» **TASK STATEMENT**:
Switch "lookup" to "search" in the part of the rows that opens with the line containing "Click the 당진 배송출고 truck icon" and closes with the line containing "chain 1 frequency". Give back only that part, otherwise unchanged, with the pictures left out.

» **DATA PROVIDED**:
— start —
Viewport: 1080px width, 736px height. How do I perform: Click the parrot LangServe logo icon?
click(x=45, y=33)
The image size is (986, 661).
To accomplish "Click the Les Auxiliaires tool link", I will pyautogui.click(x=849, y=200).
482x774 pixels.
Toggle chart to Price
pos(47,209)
— end —
— start —
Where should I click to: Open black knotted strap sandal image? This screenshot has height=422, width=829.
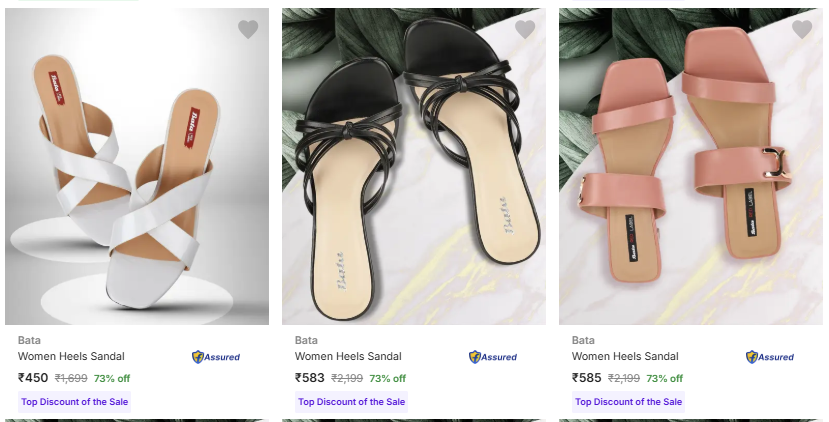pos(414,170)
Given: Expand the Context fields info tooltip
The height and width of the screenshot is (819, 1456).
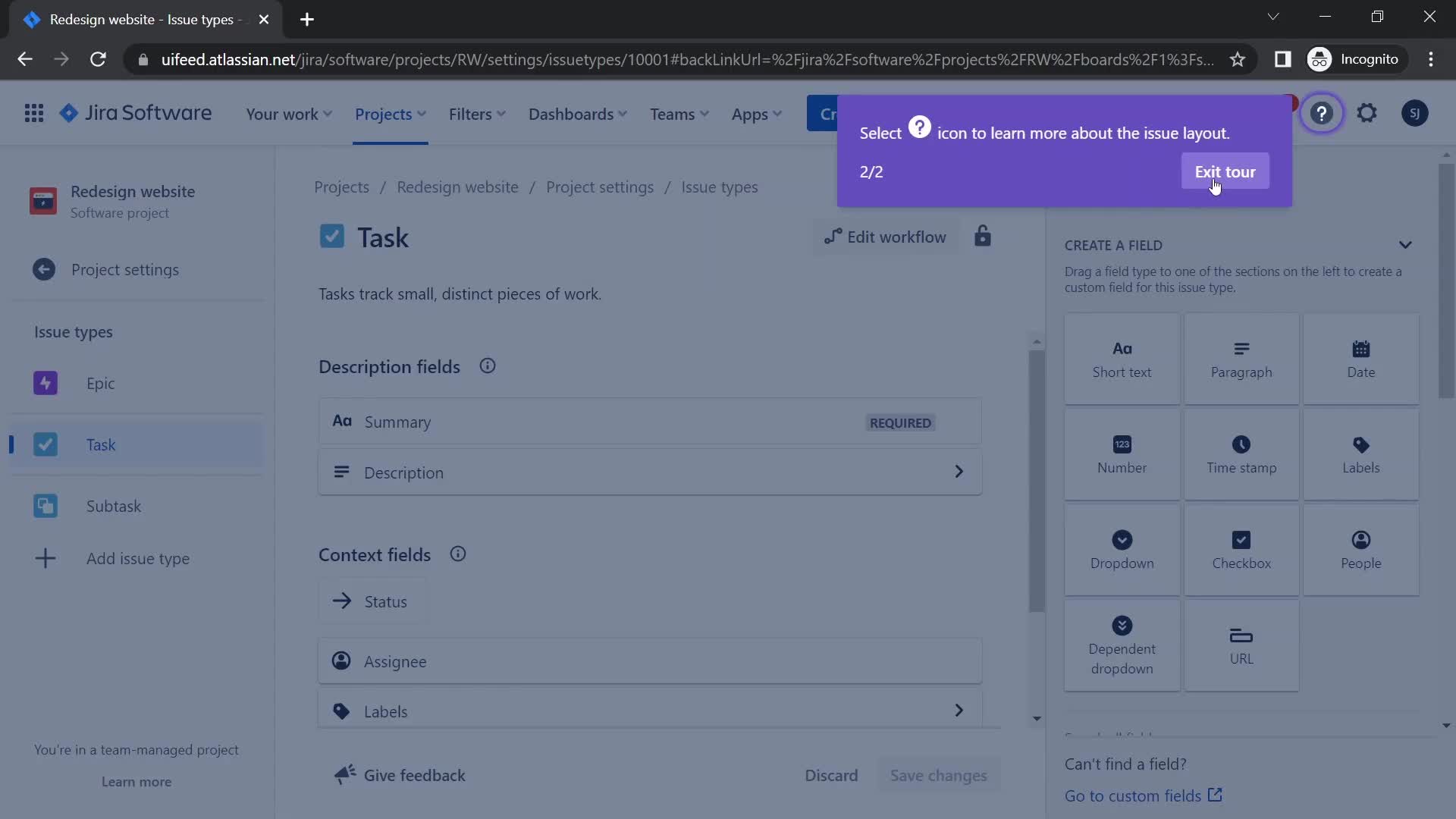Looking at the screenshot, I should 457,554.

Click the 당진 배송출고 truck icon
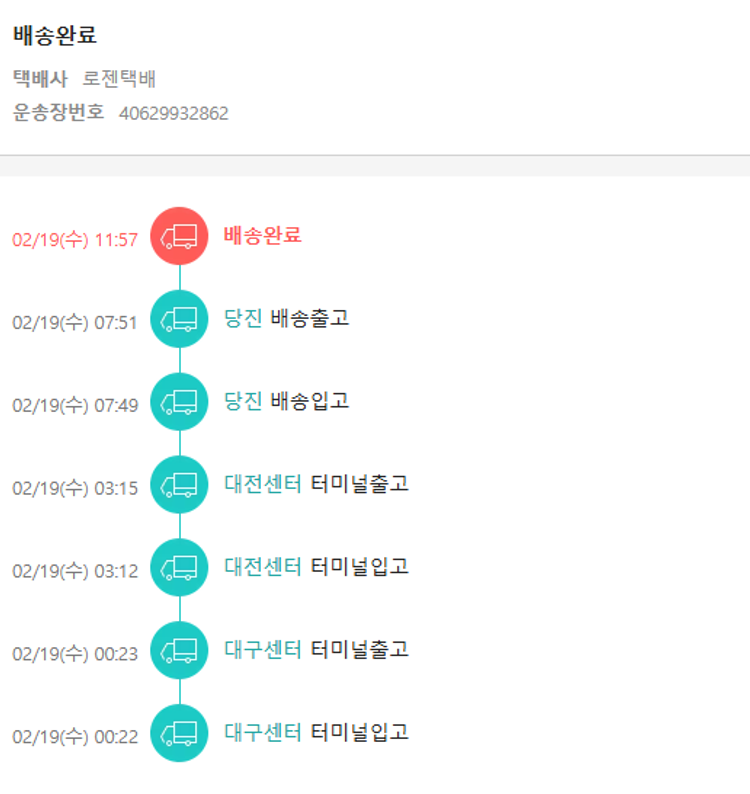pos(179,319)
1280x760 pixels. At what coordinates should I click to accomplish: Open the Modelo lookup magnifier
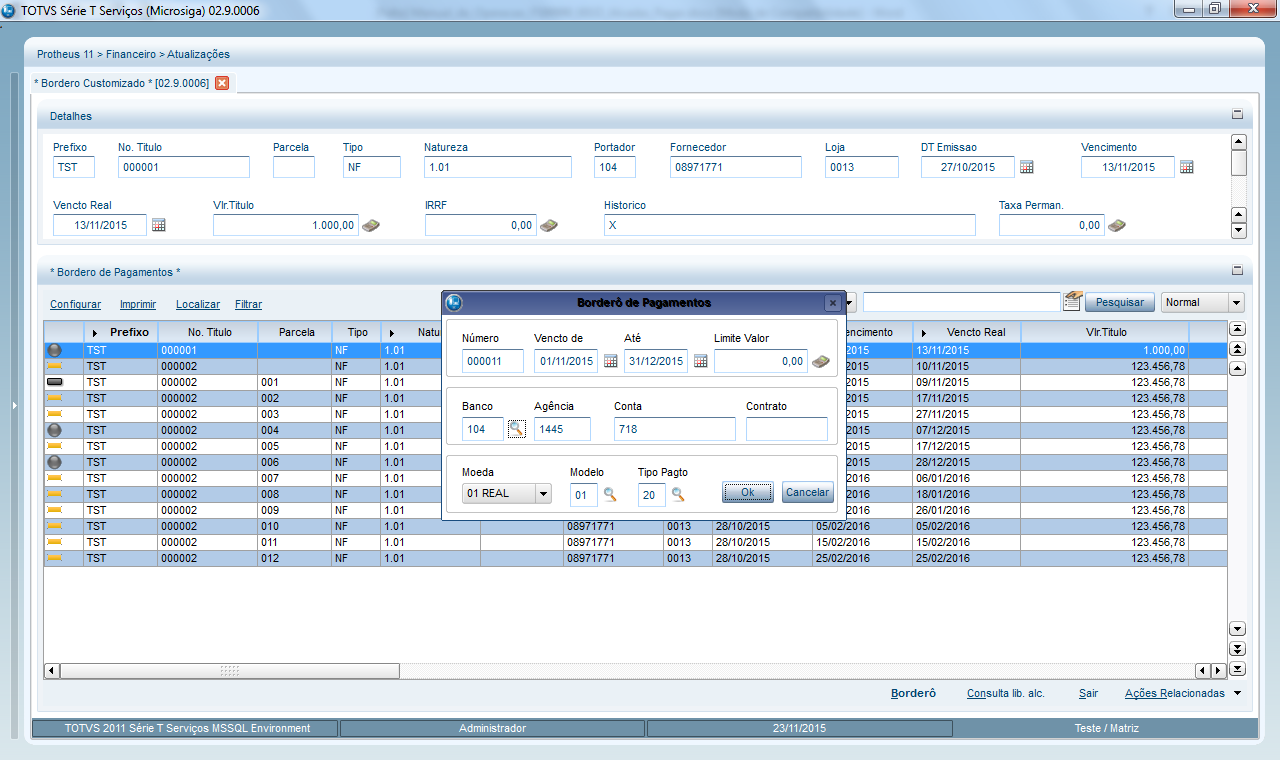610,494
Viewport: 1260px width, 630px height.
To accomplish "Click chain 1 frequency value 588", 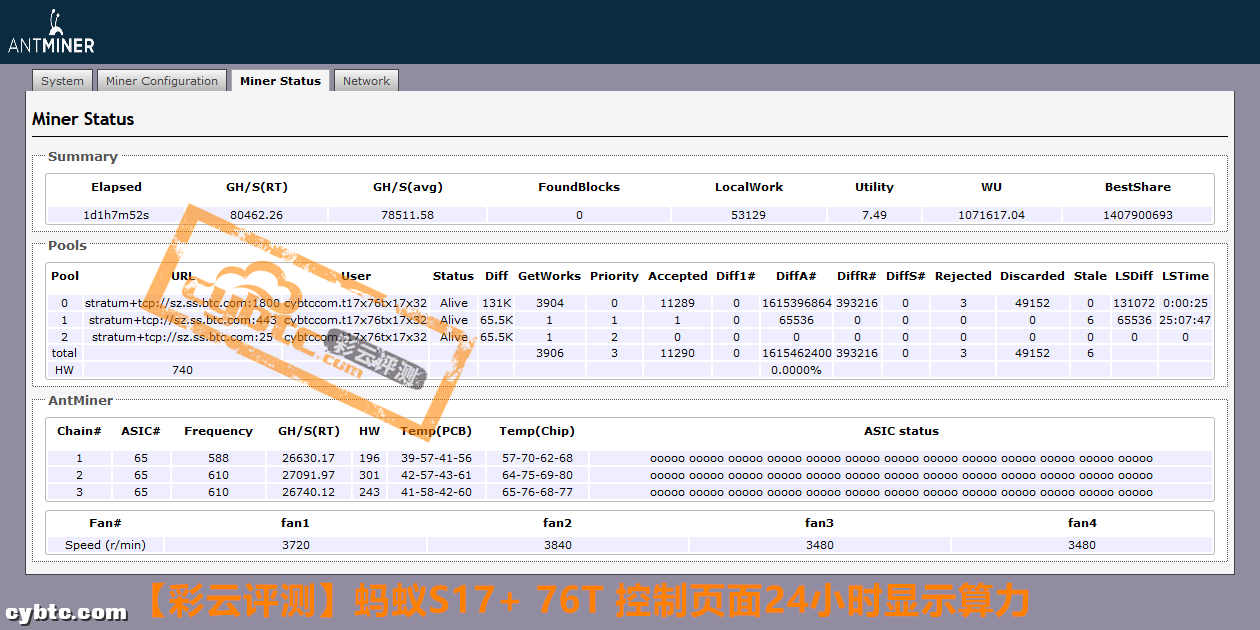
— end —
— start —
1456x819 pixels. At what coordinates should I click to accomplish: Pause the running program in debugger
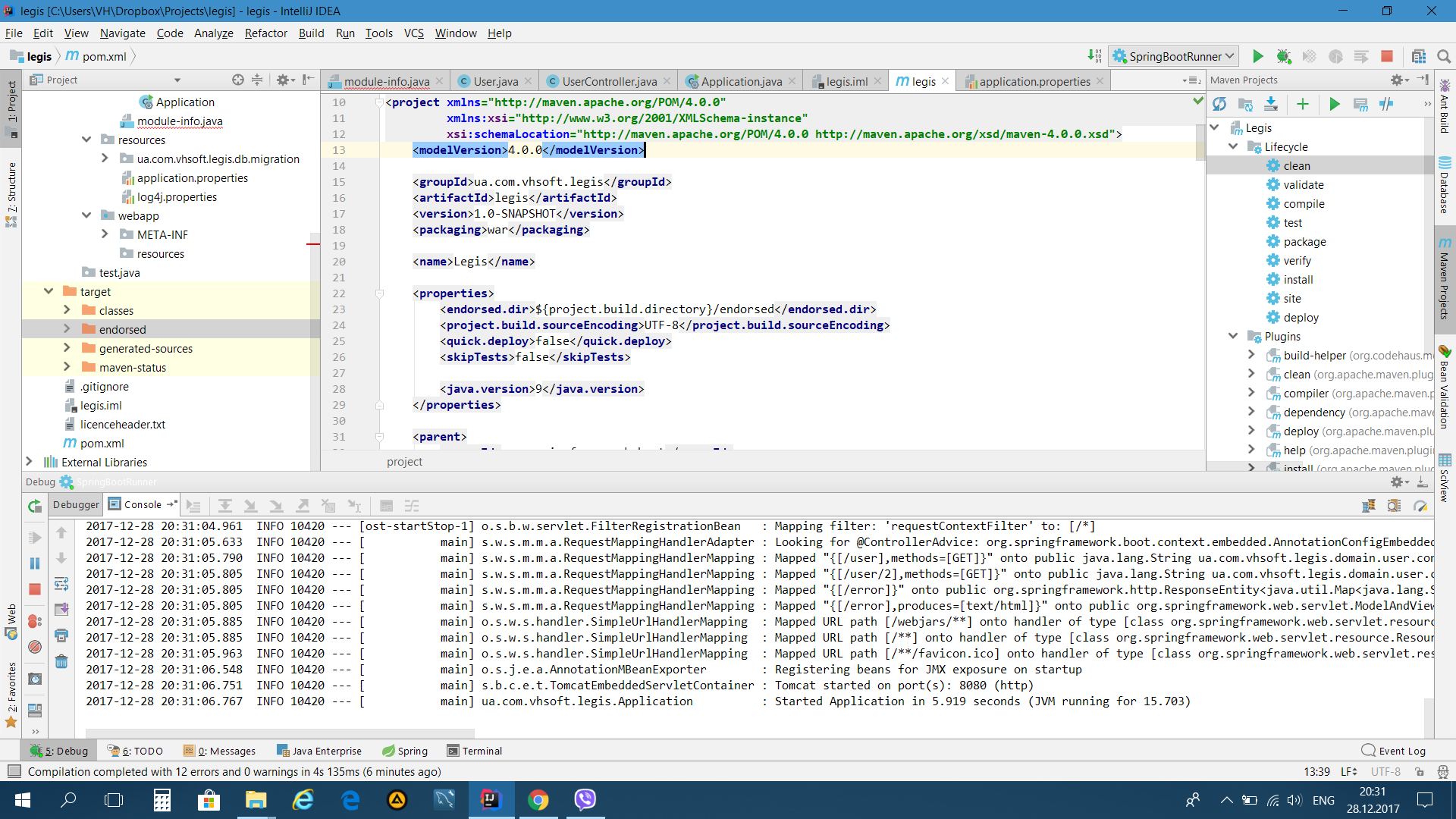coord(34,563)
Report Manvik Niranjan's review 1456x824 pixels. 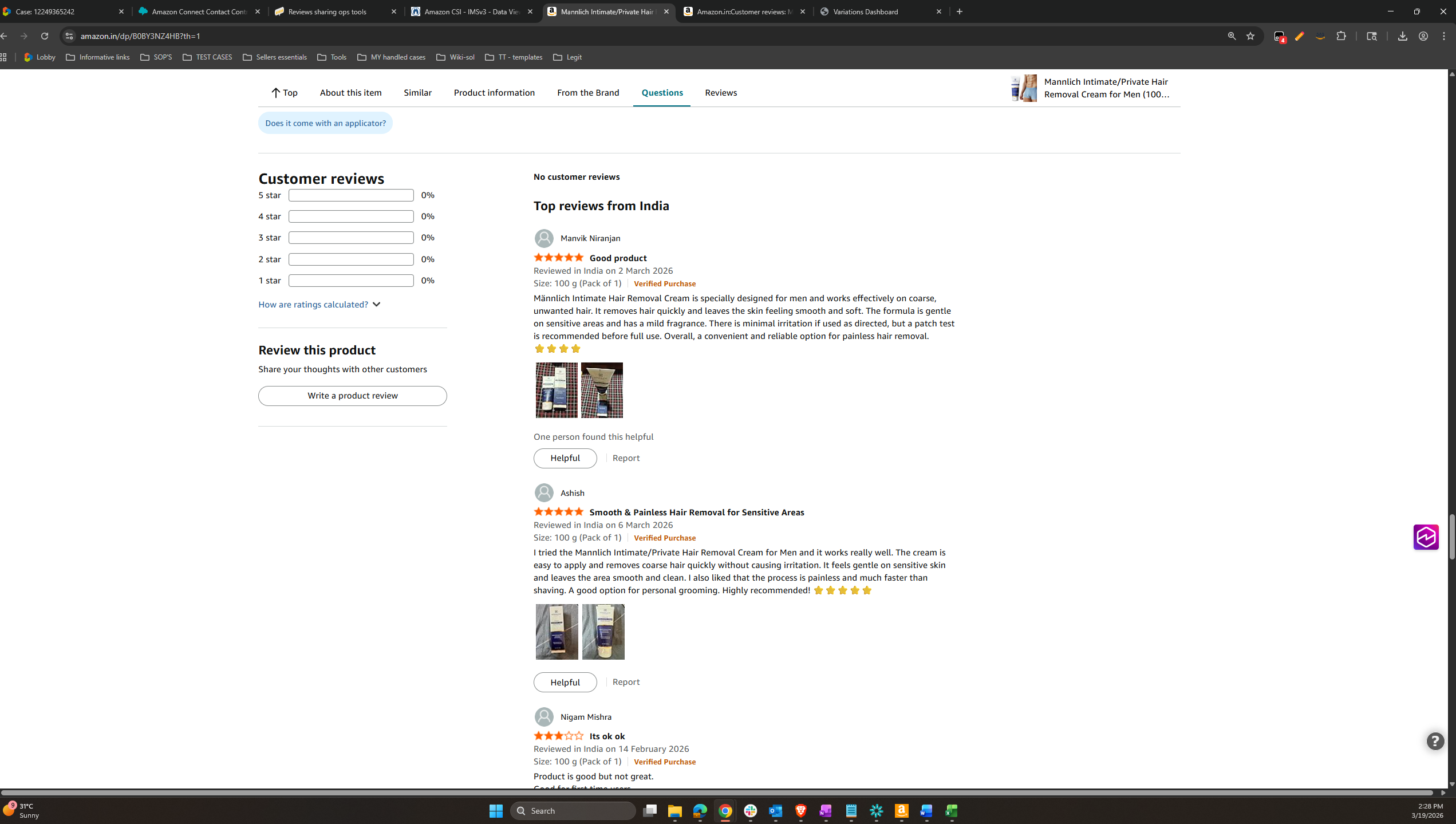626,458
— end —
» **ANSWER TO THIS TASK**:
Click the 당진 배송출고 truck icon
pos(179,319)
1280x760 pixels. At what coordinates should I click to accomplish: Open the Modelo search magnifier
610,494
Viewport: 1260px width, 630px height.
To accomplish "Click chain 1 frequency value 588", 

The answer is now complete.